Note: Lisa’ video response to this question can be found on YouTube at https://www.youtube.com/watch?v=j0ihaCdNwwE

What happened to the TryEngineeringTogether program when you had to switch to virtual learning earlier this year?

LISA: It was one constant in a time when everything else was changed. The rest of our classroom was turned upside down, but the TryEngineering component stayed the same and they were able to use it without any changes.

It was something that made the transition smoother for us. Everything was online from the beginning of the year. The students were very comfortable with the platform they were writing to their engineers. Their eMentor letters were all online. All the articles are online. So, it was pretty much seamless.

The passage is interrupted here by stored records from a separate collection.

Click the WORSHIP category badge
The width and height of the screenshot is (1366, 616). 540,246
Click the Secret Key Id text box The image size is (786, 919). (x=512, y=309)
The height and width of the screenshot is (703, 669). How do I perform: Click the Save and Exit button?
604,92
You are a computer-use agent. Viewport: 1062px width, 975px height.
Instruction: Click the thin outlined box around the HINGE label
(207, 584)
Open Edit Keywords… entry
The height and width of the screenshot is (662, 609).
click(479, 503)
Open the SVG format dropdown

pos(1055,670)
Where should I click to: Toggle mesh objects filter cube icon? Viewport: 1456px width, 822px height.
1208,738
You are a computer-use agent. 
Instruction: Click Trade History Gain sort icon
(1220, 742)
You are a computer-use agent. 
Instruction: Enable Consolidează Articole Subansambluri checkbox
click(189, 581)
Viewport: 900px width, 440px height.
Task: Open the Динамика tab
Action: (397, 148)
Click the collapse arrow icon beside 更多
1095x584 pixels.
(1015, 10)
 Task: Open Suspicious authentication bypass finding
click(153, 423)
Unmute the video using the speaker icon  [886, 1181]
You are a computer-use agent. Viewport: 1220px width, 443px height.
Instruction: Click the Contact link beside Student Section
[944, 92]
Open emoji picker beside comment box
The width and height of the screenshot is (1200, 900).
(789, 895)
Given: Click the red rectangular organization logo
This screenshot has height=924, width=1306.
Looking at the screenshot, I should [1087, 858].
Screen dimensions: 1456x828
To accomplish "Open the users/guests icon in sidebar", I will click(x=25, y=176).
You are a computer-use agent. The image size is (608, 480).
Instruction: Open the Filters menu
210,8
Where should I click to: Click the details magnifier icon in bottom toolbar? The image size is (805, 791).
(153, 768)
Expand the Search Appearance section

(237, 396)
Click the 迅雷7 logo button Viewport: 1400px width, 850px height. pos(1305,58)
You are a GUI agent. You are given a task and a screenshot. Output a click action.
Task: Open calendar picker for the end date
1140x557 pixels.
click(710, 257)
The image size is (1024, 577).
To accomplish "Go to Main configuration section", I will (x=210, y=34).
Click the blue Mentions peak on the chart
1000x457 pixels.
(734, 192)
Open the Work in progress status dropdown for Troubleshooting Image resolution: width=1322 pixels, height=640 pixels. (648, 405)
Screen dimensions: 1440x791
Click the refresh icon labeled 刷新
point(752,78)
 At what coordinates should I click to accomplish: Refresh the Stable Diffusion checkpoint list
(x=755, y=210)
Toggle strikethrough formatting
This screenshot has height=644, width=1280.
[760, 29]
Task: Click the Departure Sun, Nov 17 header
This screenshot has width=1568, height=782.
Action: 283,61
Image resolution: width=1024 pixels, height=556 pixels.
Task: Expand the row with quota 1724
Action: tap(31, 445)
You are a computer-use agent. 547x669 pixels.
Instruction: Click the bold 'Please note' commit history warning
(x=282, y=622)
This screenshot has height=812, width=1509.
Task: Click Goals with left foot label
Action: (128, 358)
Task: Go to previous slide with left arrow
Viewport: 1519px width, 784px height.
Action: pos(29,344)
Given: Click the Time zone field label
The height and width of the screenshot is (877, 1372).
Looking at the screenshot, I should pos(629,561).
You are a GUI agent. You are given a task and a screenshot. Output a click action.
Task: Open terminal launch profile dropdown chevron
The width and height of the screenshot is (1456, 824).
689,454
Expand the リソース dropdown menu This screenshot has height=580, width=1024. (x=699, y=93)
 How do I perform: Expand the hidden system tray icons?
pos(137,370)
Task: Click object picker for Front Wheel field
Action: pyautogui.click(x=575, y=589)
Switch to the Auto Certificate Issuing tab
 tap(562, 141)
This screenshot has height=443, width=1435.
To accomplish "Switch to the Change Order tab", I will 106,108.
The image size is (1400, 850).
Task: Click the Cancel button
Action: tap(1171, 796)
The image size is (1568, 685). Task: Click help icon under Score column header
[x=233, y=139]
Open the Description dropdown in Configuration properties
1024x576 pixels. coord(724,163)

So, it was perfect for them. And even the challenges used mostly materials that you can find at home, nothing crazy in paper, paper clips, rubber bands, string cardboard things that people have at home. So we were even able to continue on doing those challenges and they weren’t working with partners in class, but they were able to work with siblings or they were able to do it on their own or with their parents. So, they were still able to do it. It was it was amazing. It made blended learning so much easier for the students.

Note: Lisa’ video response to this question can be found on YouTube at https://www.youtube.com/watch?v=Tw4O3zKvQNI

What would you say to teachers considering participating in TryEngineeringTogether?

LISA: That’s easy. Do it, just do it. It’s amazing. You’ll have the highest engagement level with your students that you’ve ever had. You will learn from it. They will learn from it.

I was a little trepidation at first because engineering had not really been my thing. But the program makes it so easy. The lessons are all laid out for you. You can use them as is or you can tweak them to make them fit the way that you want them to. But it has been such a rewarding experience and it’s always my students’ favorite part of the year. If you ask them at the end of the year, it’s always TryEngineering.